In fear I looked around but the place was empty without a shadow of the weird creatures who I imagined had been following. I lit a fire at the entrance of the cave, opened a small bottle of whiskey that I kept in a wooden box at the back of the cave, and just when I took a sip, a stream of light flooded into the cave and I was reminded of the thing I had been waiting for. A friend of mine had foretold of a night when people from the valley below would come into the mountains at night, collecting roots from a special bush that must be harvested only at night. As I watched from the cave, there was another light among the trees, and then an excited voice, "There! Dig them up!" I remembered my friend had told me about the effect of the roots that would work wonders on members of the opposite sex.
Apparently if the root is dried and ground to powder, then steeped in hot water under a full moon, it would be most effective.
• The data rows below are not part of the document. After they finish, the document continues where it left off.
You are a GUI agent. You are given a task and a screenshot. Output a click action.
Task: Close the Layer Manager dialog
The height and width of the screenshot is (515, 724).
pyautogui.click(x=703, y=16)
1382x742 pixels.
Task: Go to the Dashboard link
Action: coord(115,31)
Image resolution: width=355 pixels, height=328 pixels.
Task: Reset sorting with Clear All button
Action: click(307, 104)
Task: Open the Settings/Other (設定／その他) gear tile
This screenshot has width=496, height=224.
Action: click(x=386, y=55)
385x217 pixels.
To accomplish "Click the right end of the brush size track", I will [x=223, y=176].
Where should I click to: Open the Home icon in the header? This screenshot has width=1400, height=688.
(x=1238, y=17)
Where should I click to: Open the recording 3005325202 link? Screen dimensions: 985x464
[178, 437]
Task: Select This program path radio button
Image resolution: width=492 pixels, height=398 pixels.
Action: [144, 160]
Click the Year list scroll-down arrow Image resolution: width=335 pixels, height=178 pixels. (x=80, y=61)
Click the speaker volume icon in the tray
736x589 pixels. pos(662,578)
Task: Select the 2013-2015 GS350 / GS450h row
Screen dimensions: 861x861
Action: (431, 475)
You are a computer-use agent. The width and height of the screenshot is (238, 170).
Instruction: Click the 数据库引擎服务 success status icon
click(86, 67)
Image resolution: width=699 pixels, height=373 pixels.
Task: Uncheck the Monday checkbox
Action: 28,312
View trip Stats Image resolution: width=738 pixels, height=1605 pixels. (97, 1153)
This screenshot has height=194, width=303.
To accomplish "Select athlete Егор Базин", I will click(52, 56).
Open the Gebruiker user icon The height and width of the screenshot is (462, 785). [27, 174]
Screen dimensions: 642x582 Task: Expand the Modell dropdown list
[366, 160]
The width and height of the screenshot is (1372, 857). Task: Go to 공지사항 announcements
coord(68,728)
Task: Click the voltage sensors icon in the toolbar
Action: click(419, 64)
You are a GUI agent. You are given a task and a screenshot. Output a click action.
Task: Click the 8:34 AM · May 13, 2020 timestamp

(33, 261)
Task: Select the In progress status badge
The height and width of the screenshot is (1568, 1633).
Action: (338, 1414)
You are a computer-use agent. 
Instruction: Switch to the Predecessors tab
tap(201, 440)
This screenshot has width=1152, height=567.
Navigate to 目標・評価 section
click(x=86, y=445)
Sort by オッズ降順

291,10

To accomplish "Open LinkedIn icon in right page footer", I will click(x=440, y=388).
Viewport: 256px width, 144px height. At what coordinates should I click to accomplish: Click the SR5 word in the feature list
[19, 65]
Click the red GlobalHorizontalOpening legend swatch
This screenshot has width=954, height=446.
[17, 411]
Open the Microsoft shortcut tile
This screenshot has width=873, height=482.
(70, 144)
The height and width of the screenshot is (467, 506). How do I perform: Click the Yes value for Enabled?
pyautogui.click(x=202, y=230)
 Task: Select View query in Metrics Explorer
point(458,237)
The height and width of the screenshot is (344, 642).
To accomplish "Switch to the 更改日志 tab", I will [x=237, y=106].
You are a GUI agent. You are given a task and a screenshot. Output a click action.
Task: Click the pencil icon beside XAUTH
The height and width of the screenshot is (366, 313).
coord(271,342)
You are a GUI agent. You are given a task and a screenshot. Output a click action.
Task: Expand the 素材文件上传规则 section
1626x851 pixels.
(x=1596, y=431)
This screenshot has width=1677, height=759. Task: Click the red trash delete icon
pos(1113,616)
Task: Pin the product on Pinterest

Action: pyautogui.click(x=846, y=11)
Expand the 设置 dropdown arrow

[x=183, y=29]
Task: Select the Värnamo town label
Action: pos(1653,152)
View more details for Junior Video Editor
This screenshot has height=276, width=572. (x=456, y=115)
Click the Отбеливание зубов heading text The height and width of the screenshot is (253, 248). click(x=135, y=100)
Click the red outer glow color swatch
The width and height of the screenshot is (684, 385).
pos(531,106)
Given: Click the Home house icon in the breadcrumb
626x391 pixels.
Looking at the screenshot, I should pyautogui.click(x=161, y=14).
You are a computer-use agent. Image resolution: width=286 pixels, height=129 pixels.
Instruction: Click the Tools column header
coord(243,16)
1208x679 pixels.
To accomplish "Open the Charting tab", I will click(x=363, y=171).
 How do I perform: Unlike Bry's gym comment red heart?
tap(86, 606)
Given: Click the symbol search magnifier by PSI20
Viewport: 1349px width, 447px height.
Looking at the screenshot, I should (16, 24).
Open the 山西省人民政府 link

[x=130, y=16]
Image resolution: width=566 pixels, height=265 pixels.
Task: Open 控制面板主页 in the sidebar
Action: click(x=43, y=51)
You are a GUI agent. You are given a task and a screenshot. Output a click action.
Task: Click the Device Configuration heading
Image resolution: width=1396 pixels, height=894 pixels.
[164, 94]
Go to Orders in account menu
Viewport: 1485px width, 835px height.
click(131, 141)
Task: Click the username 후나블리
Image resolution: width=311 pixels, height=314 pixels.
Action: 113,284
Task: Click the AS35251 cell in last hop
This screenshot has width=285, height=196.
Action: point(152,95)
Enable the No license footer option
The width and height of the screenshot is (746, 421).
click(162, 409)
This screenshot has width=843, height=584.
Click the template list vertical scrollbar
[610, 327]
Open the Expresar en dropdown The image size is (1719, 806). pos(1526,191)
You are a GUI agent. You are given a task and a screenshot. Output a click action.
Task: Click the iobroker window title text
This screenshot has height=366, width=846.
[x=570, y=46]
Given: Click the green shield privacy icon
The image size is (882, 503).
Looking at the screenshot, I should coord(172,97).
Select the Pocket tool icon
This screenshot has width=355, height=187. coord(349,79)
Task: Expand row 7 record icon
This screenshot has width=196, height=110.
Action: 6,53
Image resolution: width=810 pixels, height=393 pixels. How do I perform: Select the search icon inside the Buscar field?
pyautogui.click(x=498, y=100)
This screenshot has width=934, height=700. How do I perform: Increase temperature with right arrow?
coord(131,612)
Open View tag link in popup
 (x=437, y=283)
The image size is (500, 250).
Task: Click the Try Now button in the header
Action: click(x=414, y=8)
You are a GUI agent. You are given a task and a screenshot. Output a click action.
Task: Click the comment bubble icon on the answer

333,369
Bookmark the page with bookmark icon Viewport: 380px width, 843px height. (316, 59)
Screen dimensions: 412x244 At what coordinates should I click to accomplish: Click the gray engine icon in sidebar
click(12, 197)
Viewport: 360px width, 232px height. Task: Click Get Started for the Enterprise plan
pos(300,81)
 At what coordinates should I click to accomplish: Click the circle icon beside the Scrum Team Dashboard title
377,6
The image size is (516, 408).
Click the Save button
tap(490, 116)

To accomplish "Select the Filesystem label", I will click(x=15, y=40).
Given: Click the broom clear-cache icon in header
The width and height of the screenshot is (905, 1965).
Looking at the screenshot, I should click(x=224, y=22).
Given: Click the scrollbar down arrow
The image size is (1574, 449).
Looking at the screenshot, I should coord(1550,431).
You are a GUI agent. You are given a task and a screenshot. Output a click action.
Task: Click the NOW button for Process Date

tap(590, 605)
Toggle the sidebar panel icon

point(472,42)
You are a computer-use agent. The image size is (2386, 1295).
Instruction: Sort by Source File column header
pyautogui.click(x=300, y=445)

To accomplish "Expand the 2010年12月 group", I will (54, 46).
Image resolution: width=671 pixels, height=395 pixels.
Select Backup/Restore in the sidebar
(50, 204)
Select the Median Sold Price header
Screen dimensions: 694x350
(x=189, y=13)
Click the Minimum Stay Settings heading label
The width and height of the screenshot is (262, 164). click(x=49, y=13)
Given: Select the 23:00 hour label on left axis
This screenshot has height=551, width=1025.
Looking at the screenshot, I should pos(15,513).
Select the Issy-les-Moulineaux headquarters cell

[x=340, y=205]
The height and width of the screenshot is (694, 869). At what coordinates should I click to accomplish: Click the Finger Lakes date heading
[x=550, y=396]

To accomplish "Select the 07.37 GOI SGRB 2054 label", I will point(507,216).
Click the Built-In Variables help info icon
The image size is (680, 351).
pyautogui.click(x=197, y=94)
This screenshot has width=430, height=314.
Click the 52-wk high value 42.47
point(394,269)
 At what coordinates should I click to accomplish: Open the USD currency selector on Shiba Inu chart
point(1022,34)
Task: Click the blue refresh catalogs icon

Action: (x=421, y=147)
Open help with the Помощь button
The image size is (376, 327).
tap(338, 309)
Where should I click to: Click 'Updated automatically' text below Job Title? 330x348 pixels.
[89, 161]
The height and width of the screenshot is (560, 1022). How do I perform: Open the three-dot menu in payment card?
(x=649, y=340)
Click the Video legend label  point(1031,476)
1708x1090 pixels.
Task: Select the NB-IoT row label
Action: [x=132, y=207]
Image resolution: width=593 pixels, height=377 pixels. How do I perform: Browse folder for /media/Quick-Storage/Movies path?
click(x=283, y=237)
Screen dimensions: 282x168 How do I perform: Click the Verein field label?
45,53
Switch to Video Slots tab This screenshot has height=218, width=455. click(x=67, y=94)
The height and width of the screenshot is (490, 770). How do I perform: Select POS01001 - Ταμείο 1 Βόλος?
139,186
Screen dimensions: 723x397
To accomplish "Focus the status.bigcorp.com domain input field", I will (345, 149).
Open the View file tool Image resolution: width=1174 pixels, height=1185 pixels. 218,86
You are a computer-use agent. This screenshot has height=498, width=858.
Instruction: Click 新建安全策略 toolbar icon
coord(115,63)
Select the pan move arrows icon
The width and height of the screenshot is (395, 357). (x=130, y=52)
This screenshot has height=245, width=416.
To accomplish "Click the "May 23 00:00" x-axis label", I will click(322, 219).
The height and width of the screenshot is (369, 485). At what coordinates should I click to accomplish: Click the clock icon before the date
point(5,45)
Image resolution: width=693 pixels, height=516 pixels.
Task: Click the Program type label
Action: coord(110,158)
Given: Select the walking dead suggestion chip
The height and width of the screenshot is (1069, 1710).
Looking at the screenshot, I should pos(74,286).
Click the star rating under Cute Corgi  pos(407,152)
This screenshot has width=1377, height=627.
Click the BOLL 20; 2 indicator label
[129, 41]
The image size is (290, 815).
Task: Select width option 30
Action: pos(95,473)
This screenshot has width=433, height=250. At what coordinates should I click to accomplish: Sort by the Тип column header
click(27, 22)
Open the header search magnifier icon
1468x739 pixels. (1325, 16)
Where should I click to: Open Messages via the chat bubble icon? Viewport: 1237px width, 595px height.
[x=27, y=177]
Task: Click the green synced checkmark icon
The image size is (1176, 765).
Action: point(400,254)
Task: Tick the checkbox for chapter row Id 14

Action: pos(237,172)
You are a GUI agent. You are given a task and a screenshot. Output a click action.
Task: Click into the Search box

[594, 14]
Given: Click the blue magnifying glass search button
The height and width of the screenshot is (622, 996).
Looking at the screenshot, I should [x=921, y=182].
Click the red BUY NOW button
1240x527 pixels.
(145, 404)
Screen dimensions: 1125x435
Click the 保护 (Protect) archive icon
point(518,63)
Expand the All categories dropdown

Add to the concoction a small dose of finely ground turquoise and pearl with a pinch of salt before drinking, and, with a sip, he or she would feel as if all of one's feeling towards members of the opposite sex were multiplied by 10,000. If one were attracted, one would feel attracted x 10,000, but if one were detested, one would be averted from the opposite-sex members x 10,000 times, which is a little exaggerated, I believe. But the other day I heard a funny story about the effect from a man who had sipped the concoction and woke up with his sweet dog in his arms.
It is also said that the effects of the concoction last only a short time, so he didn't pay much attention to his dog, who seemed to have fallen in love with him. But the dog followed the man like a shadow wherever he went and barked at any other females, of any species, like a mad and jealous spouse. The man was visibly disturbed by this, and decided to find the antidote for the nostrum and came to the village at the foot of my cave. With the help of the villagers he gathered the ingredients for the antidote: small black beetles which live in rotted tree trunks, dusty mushrooms, powdered granite and the bark of a bitter tree I had never seen before. All of this they gathered into bags, and ground, which he percolated. I also took a sip, hoping to avert the weird female creatures following me in the dark.